--- Raw data ---

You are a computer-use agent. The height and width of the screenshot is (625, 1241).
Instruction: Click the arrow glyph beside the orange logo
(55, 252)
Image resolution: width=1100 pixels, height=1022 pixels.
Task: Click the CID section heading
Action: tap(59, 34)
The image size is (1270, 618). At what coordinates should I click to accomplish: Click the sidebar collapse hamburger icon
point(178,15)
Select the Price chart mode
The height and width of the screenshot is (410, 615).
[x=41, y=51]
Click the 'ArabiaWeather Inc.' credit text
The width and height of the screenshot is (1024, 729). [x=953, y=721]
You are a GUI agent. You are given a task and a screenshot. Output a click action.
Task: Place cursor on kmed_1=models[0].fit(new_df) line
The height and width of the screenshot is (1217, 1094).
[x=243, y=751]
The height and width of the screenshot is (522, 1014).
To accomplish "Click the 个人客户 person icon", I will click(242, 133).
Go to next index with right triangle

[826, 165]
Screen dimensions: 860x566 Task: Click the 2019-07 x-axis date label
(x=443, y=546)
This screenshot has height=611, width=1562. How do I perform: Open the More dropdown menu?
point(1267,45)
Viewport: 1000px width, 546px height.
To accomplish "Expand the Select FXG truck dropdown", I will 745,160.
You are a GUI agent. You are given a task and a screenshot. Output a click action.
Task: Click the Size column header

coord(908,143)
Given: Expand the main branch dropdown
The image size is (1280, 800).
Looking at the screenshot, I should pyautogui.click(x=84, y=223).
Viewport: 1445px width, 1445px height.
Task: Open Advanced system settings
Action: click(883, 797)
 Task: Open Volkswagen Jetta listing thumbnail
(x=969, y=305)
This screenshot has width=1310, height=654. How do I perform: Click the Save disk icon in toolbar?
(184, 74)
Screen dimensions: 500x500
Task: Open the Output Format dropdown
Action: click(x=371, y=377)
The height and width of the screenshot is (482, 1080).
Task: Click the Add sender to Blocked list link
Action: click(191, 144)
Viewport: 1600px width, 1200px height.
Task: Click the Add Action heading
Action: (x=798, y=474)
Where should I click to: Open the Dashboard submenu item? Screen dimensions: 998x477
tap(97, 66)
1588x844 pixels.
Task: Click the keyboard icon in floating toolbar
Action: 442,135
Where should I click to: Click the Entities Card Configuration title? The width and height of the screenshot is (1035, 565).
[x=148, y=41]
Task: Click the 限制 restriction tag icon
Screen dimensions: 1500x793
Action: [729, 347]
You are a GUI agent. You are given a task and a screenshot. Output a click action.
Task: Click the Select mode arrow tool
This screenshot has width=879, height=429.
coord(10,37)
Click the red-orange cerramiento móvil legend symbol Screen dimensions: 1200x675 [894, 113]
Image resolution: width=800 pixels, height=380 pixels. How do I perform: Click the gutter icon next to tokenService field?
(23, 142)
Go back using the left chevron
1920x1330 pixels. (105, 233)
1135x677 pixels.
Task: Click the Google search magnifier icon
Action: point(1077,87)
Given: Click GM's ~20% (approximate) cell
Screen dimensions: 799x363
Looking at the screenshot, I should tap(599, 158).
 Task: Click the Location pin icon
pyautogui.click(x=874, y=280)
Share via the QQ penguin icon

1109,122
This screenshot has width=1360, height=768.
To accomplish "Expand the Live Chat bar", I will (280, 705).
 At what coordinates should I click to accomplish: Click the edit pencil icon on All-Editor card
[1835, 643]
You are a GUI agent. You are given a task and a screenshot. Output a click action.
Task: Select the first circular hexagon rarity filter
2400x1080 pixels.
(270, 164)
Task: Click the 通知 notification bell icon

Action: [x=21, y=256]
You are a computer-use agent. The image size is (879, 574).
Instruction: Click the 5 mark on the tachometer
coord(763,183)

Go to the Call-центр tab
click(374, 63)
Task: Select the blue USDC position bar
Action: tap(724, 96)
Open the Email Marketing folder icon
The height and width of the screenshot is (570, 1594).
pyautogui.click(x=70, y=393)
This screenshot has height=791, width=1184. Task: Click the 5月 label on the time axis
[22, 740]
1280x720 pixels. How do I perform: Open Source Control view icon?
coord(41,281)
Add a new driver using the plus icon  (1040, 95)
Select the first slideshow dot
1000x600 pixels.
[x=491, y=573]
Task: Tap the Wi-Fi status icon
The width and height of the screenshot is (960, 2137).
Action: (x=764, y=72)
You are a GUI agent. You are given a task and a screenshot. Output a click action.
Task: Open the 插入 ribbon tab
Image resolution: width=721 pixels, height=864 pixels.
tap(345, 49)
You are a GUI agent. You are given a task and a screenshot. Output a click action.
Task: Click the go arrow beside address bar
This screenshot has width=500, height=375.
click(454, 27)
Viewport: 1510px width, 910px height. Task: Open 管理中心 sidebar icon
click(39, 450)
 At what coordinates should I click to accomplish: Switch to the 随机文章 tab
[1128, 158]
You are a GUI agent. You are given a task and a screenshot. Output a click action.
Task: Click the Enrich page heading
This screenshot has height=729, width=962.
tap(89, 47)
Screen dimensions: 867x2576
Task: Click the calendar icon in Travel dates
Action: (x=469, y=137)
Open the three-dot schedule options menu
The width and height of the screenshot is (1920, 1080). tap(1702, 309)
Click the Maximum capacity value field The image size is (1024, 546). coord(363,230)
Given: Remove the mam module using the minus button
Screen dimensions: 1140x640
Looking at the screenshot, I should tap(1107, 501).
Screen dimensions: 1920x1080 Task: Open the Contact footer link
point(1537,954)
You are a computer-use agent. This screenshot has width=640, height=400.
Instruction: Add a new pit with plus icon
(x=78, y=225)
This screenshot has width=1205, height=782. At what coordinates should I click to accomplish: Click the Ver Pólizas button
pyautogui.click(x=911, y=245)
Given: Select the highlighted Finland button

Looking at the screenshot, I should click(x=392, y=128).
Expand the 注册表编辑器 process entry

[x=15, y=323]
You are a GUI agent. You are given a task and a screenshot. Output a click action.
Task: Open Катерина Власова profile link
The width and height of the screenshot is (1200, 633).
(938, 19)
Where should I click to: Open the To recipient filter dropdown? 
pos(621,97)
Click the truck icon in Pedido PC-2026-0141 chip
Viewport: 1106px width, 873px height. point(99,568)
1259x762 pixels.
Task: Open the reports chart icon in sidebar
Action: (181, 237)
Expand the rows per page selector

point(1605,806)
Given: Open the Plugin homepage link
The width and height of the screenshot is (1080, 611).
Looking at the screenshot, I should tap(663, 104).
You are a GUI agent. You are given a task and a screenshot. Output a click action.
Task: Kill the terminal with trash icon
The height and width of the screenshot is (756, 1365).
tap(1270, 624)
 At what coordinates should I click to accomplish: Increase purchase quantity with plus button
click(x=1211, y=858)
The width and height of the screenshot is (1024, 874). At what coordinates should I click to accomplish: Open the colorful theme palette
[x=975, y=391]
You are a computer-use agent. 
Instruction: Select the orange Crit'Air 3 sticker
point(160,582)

---

* **Task details**: The reply should consist solely of the lines above from the one that has "Given: Open the Plugin homepage link" through the one that has "Task: Kill the terminal with trash icon", reproduced exactly.

* **Problem solution**:
Given: Open the Plugin homepage link
The width and height of the screenshot is (1080, 611).
Looking at the screenshot, I should tap(663, 104).
You are a GUI agent. You are given a task and a screenshot. Output a click action.
Task: Kill the terminal with trash icon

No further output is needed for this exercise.